→ EXTRAIT DE PAGE:
········
Les politiques de sécurité nationale des États sont conditionnées à long terme par leur vision de la nature même des relations internationales et de la possibilité ou non de convergences d'intérêts dans la durée. Les « réalistes » et les « libéraux » ont des points de vue très différents en la matière[10].
Le courant réaliste considère que la compétition entre les États est structurellement inévitable dans notre monde anarchique. But ultime des États, la sécurité nationale se heurte au dilemme suivant : les initiatives prises par une grande puissance pour améliorer sa sécurité diminuent d'autant celle des autres États. Il en résulte que dans ce système à somme nulle, chaque État qui a son tour se sentira menacé dans sa sécurité prendra les mesures nécessaires pour accroître sa sécurité, instaurant ainsi une compétition perpétuelle de recherche de sécurité[11],[12]. Cette vision d'une compétition acharnée entre États et de la nécessité qui en découle de disposer d'une supériorité militaire écrasante sous-tend largement la première Stratégie de sécurité nationale de la présidence de Donald Trump publiée fin 2017[13].
········
→ LISTE DES TÂCHES:
1. Répondez à ces questions sur l'extrait consacré à la sécurité nationale :
(a) Quels sont les deux courants dont les points de vue sont très différents ?
(b) Pour le courant réaliste, quel est le but ultime des États ?
(c) Quand la première Stratégie de sécurité nationale de la présidence de Donald Trump a-t-elle été publiée ?
2. Traduisez en anglais, s'il vous plaît, cette phrase de l'extrait sur la sécurité nationale : « Le courant réaliste considère que la compétition entre les États est structurellement inévitable dans notre monde anarchique. »

→ DONNÉES:
········
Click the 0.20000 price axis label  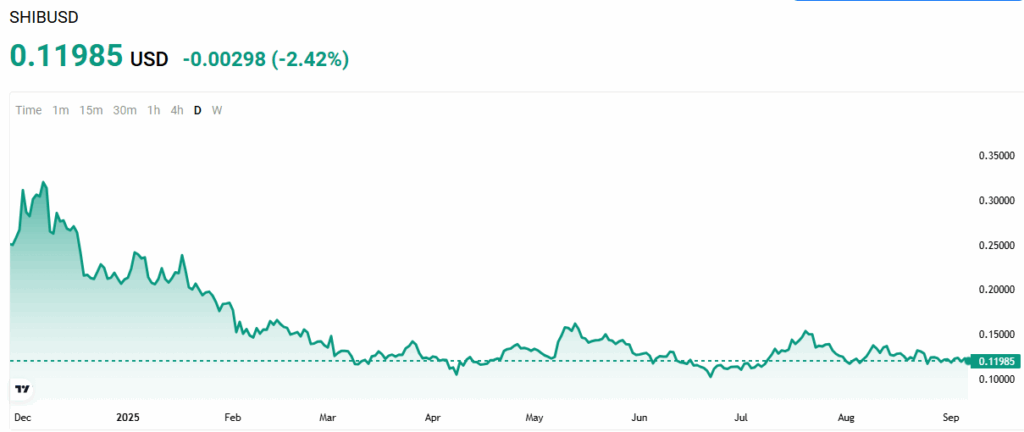pyautogui.click(x=996, y=290)
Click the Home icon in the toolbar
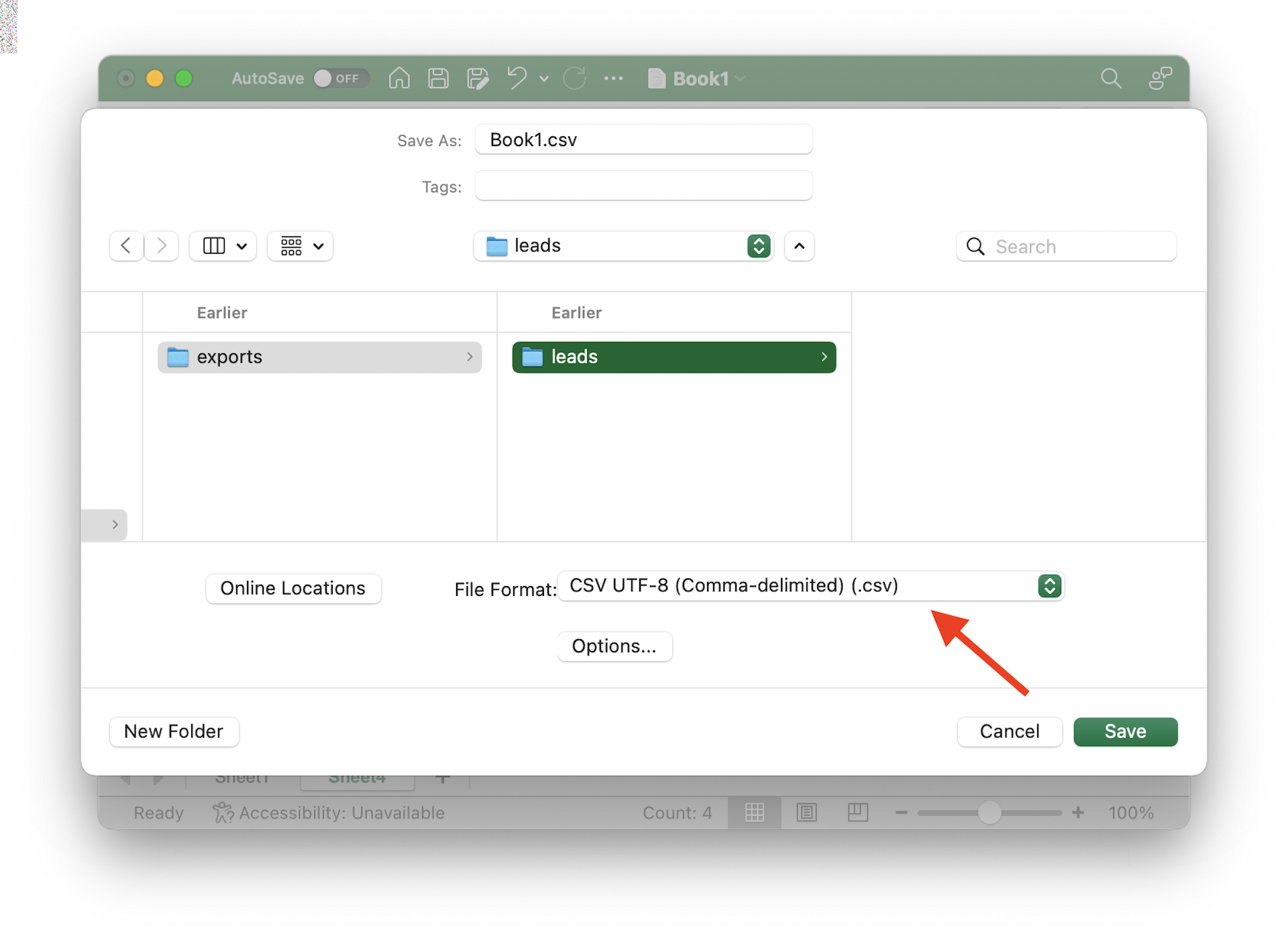The height and width of the screenshot is (936, 1288). [x=399, y=78]
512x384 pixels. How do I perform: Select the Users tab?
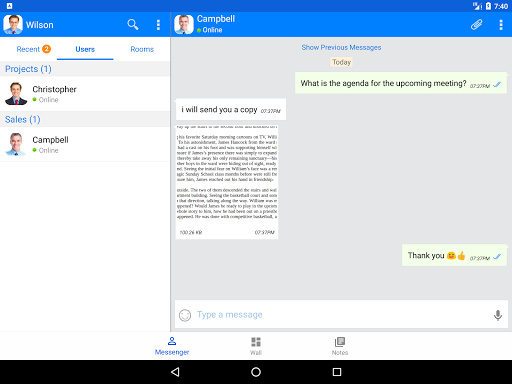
········
→ RÉPONSES PAR TÂCHE:
1.
(a) Les « réalistes » et les « libéraux ».
(b) La sécurité nationale.
(c) Fin 2017.

2. The realist school holds that competition between states is structurally inevitable in our anarchic world.